Saturday, November 21, 2009

Guest Blog: WHIT 5.0

Written by my good friend (and boss), Micah Dylan:

Members of the VelocIT executive team participated in the World Healthcare IT Congress in Alexandria, VA this month. Bruce Fielding and Micah Dylan attended, and we sponsored Dave Burrill, from Wisdom Legacy, and Joyce Hunter, an executive consultant from Washington, DC, as co-attendees.
A few highlights from the show:
  • Bill Clinton spoke on the need to increase healthcare capacity in developing countries, but in the US we have to focus on removing rigidity from our healthcare system. It has become ossified due to a lack of standards that have locked easy flexibility and capability away from patients.
  • Newt Gingrich spoke about the problem of personal accountability and the type of programs and incentives that address individual, cultural, and organizational issues before financial ones.
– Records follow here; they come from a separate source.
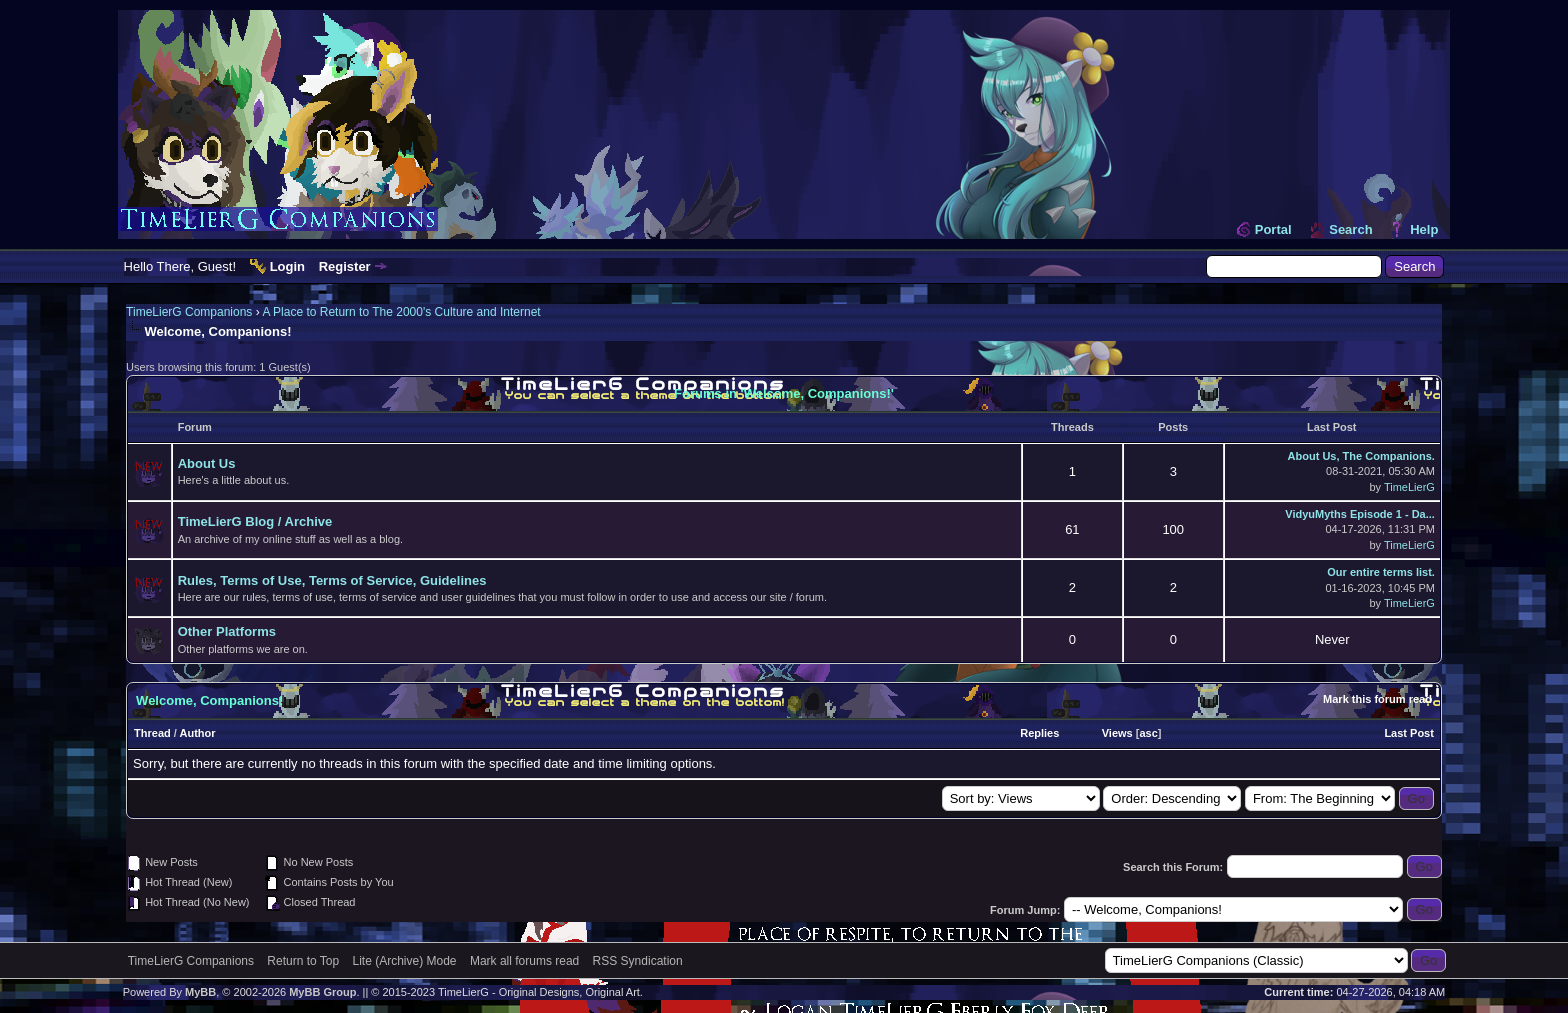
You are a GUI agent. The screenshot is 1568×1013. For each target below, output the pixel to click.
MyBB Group (322, 992)
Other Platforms (227, 631)
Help (1424, 229)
His new foundation, the Center for Health Transformation, is focused on these issues.
  • Dr. Donald Simborg from Health Level Seven (HL7) became our new hero when he said that "it's more important to agree on a standard than to find the perfect standard. The most value comes from simply having a standard and moving on. The Internet developed because we had TCP/IP, not because that was the best networking standard you could possibly have."
  • The 'last mile' problem from a local Health Information Exchange (HIE) to providers is probably the biggest technical hurdle. That encompasses standards, implementations, and adoption issues which may be insurmountable.
  • The move to a National HIE (NHIE) is extremely far off and 'unlikely in our lifetimes' according to some. The last mile problem looks more like the last light year.
  • Others are focused on orthogonal problems, such as leveraging the skills of healthcare experts to provide personalized healthare to the many rather than the few. One good example is, by a former Google VP.
  • Within existing systems, value needs to be increased by focusing on usability and better return on value to payers and providers through automation and business process improvements.
  • There has to be a focus on involving patients in their own care.  Several speakers noted that the largest savings in health care costs will stem from preventing conditions like diabetes, heart disease, and life-style related cancers.